## AIM OF THE TASK
Count the lines in the items below that contain the word "Open" and reply with only that number.

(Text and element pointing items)
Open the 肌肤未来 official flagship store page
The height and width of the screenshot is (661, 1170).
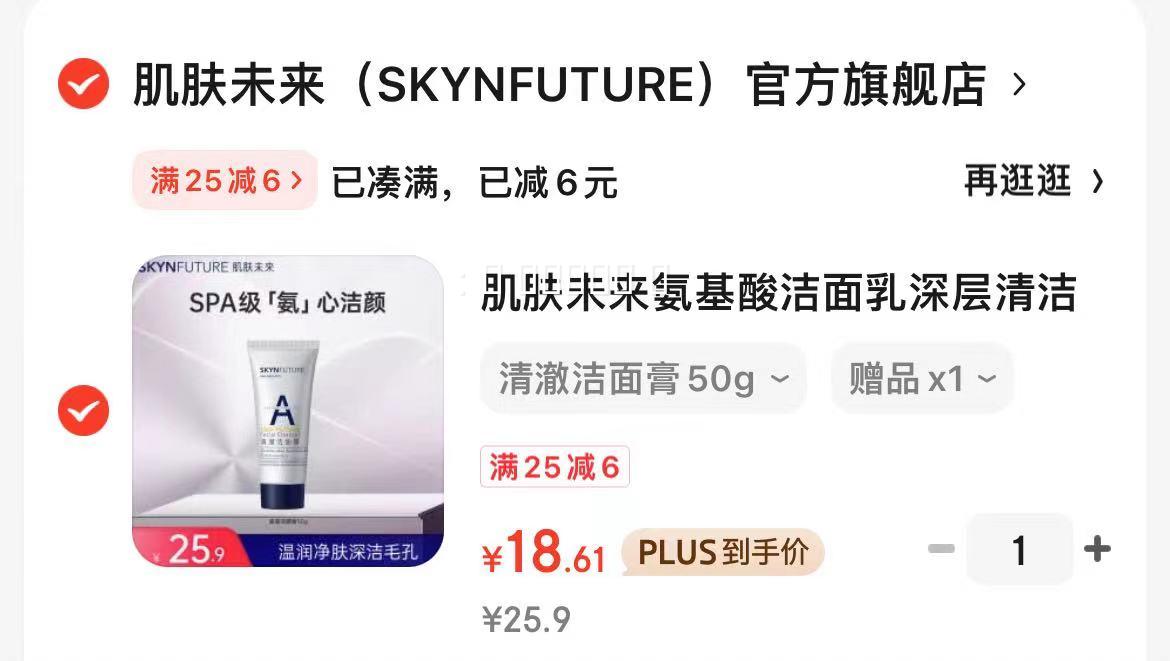tap(560, 84)
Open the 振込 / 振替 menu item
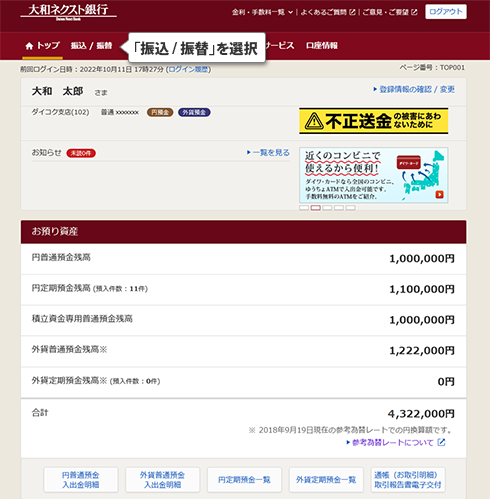Viewport: 490px width, 499px height. pyautogui.click(x=91, y=46)
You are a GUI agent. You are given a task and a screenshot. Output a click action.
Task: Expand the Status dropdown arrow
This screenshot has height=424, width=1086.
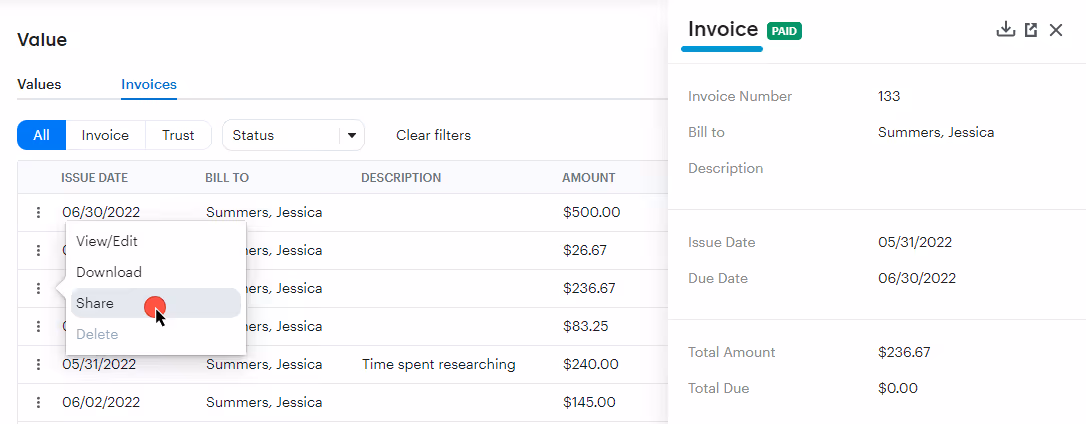click(351, 135)
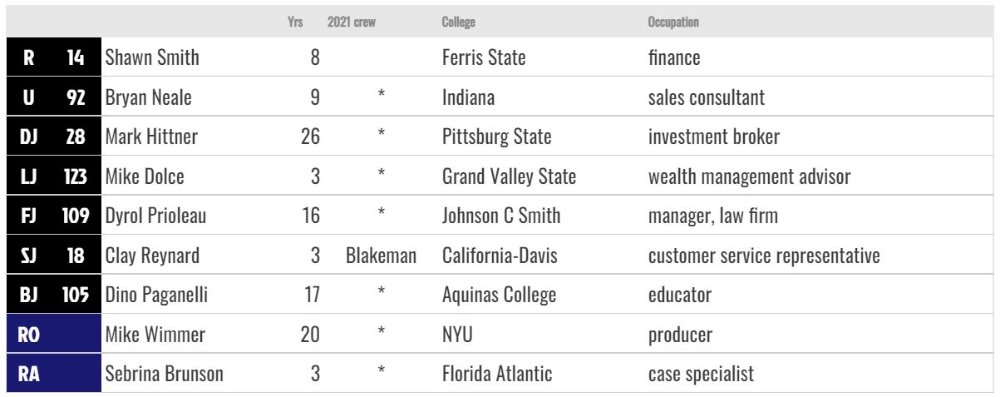Select the BJ 105 back judge badge
Image resolution: width=1000 pixels, height=397 pixels.
point(54,295)
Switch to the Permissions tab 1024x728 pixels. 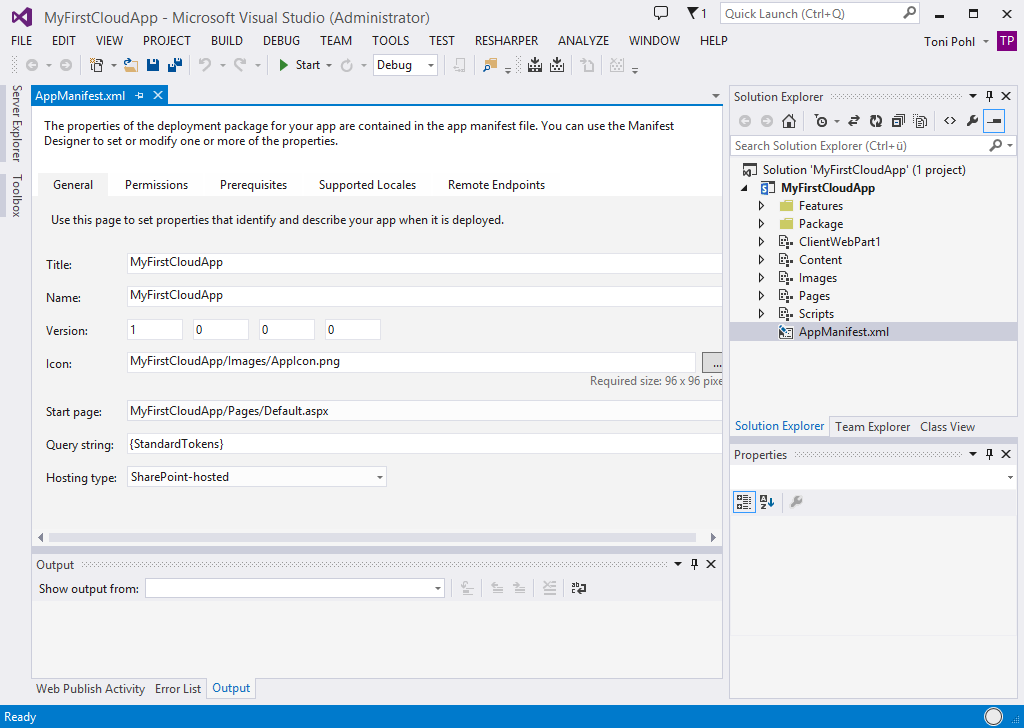click(x=156, y=185)
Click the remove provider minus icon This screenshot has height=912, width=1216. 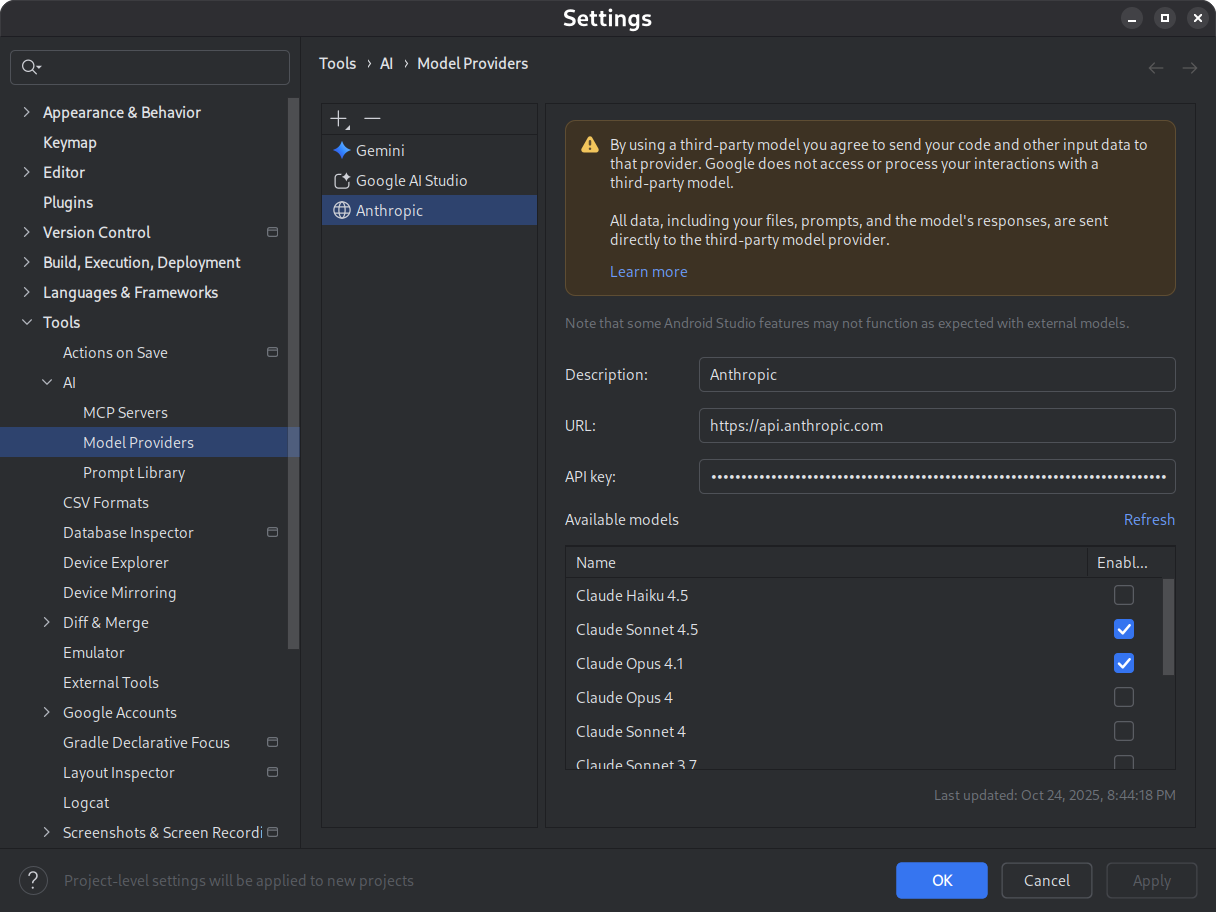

## RESULT
2